Q: So you don’t think you have to take some time to find out what the place is like, and so forth?

GW: From my experience — I start shooting. I look. I don’t have to know the language, I don’t have to know where to get a good cup of coffee.

“An interview with Garry Winogrand” (By Charles Hagen, published in Afterimage, Dec. 1977)

While Winogrand’s reasoning is totally valid, one cannot simply apply his conclusion to each and every photographer. His rationale is based on an essential prerequisite of prior mental work and a resulting realisation of consciousness: firstly, to be aware of one’s own expectations of what the photo will look like, or at least about a presence of preconceptions about what the subject matter is about. And secondly, having enough courage, mental strength and willingness to move beyond these initial mental images to seek true originality. “When it looks familiar in the viewfinder, I am not pressing the shutter”, Winogrand once stated. Many photographers lack these critical qualities and that is why we see so much unoriginal and derivative work. There is little in the world that has not been photographed, yet there is always room for new points of view onto the same thing.

Kyoto, JapanAsk people around you about their image of Japan and it is almost certain that their view is positive and full of fascination. Perhaps one could even say excessively positive. The West not only loves Japan, it also seems to love to love Japan, almost unconditionally and in a hyper-realistic way. The intensity of this sentiment is only matched and reciprocated by the way how East loves the view of the West, especially America. Japan, that exotic place in the Far East, with all its strange and unfamiliar ways, and while at the same time being such a tremendously appealing culture. What is not to like?
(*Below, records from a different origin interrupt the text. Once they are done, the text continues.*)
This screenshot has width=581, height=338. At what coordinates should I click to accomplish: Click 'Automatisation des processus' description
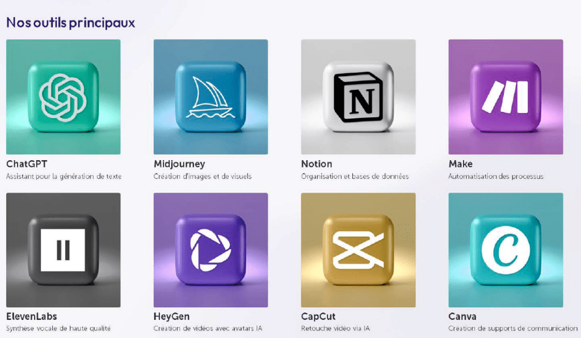[x=496, y=176]
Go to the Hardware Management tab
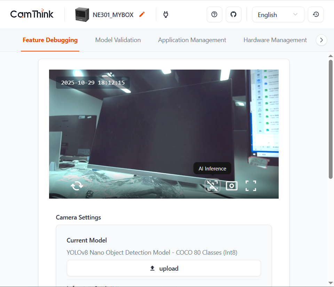 pyautogui.click(x=275, y=40)
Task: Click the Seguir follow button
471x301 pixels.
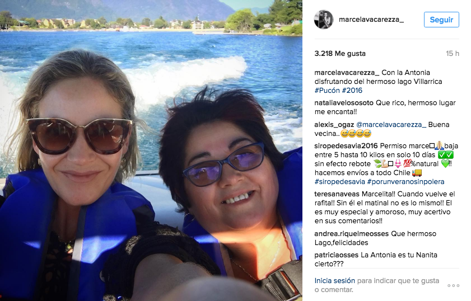Action: [x=441, y=20]
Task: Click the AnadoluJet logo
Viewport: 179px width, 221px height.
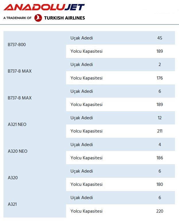Action: click(44, 7)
A continuously and conveniently maintained stereotypical image of zen, purported spirituality, high-tech alongside tradition, unusual customs and behaviours, manga creatures and samurai honour — the list goes on.

In my opinion, these previously shaped and principally irrational positive views are so strong that the content of any photo depicting the actual subject is becoming all but irrelevant. The mediocre photographer has the wind in his back on this journey, and with an equally biased audience like this, he can hardly fail. It gets a little harder to detect if the photographer is a good craftsman, but when taking away the effects of technique and reducing it to the basics you are likely to come to the same conclusion. Show these photos to someone more familiar and aware of Japan, the place in the real world, not based on fantasy and imaginations from second-hand accounts, the real quality of photograph really starts to become apparent. The complication, however, is that you may not notice it yourself at first. You might even have to fall into the trap before you can realise that there is one. The photos used to illustrate this post are all mine, taken not too long after moving to Japan.

I am surprised that my prints sell. They’re not pretty, they’re not those kind of pictures that people easily put on their walls, they’re not that window onto a nice landscape or something. They aren’t.

I don’t have pictures in my head, you know. Look, I am stuck with my own psychology. With my own, uh, with me. So I’m sure that there’s some kind of thread, whatever, but I don’t have pictures in my head.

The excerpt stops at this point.